Te lo digo a vos también, que estás aquí, ante mí, para amarme o despecharme. Te veo profundamente a los ojos. Es la realidad última que nos vuelve humanos en la desgracia. No sé cuántas noches habrán de pasar entre músicas, duermevelas o insomnios. Veo un film de Wim Wenders que toma su nombre de un poema musical de Lou Reed, Días Perfectos, en plural. Pienso si será posible la transformación en plural.

Veo que mi vieja guitarra eléctrica me mira y se ríe, porque es más sabia que yo. La hicieron hace cincuenta años unos jovencitos de la industria nacional, Fanta Beadoux y Guido Mela, y tomó el nombre de una banda del Flaco Spinetta con Papo que finalmente no fue: Tórax. Sí, necesitamos poner cuerpo también. Entona sus propias melodías de rock argentino, de antigua resistencia a los totalitarismos. Veo que naufragar no es un destino, pero es, en este momento, un beso necesario para continuar. Veo que habremos de conseguir mucha madera. Veo cómo alguien, siguiendo El llamado de la selva de Jack London, escribe El Oso en pantalón jeans, y recupera su libertad y su contento. Y entre todas esas voces, veo también el rostro del amor. Me pregunto cómo hacer para pintar entre todos un lienzo que tenga el aroma del retorno.

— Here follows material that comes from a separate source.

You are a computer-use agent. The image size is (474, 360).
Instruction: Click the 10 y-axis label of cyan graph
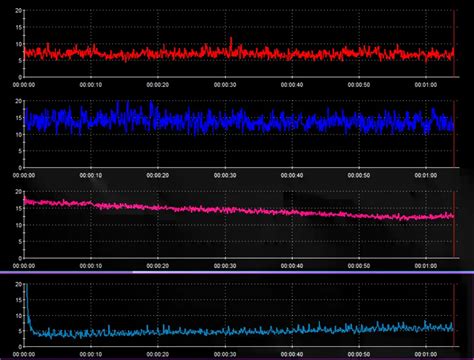coord(19,315)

Veo que mi amigo Cortázar, que volvió al país porque lo embriaga la democracia y le duele -aún hoy- el dolor del exilio, no puede pronunciar mi erre de Rodríguez, le patina con una cadencia hermosa y me invita a proteger mi alma leyendo Rayuela, siendo Rayuela mientras tanto, para transportarnos, del lado de allá al lado de acá. Tal vez él, que me conoce mejor, sabe que no quiero diáspora, ni exilio de mis conciudadanos y los querré acá, como cantó Nacha Guevara, que extrañaba las luces de nuestra ciudad, nuestro país.

Curiosamente no veo gente muerta, como ocurre en Sexto Sentido del país del norte. No me pretendo ese niño de poderes telepáticos. No me pretendo superhombre, superlativo que mira a través de la vida y la atraviesa sin vivirla. Ni quiero ser ese psicólogo que ya estaba muerto y no lo sabía. No quiero ver más gente muerta en mi país, ni sicarios del mal y el sufrimiento. Acaricio una de esas monedas acuñadas en Tecnópolis con las caras de los Premio Nobel Argentinos. Paso la yema de mis dedos ásperos por ellas y eso me hace vivir, son caricias afortunadas las que ellos me devuelven. Quiero ver el otoño en plenitud y el ciclo invernal, y quiero volver a ver la vida florecer.

No sé cómo se lucha para lograr esto. Sólo sé que es menester, cuando sea requerido, acudir a la voz hipnótica de la marea en las calles y de las marchas que nos convocan, nos llevan, nos traen. De ellas volvemos en estado de gracia por unas horas mágicas y misteriosas, ebrios de los mejores vinos que nunca beberemos salvo en esta ensoñación, en esta respiración común, y luego se aprende de esto. Tenemos ese misterio compartido entre los cientos de miles que abrazamos la Plaza, las madres, las abuelas. Abrazos oceánicos entre millones y generaciones. Ya no tendremos que llorar frente a la enorme bandera argentina con los rostros de los desaparecidos porque los traeremos vivos, ni llorar escondidos en anteojos andrajosos de sol, porque habrá mañana.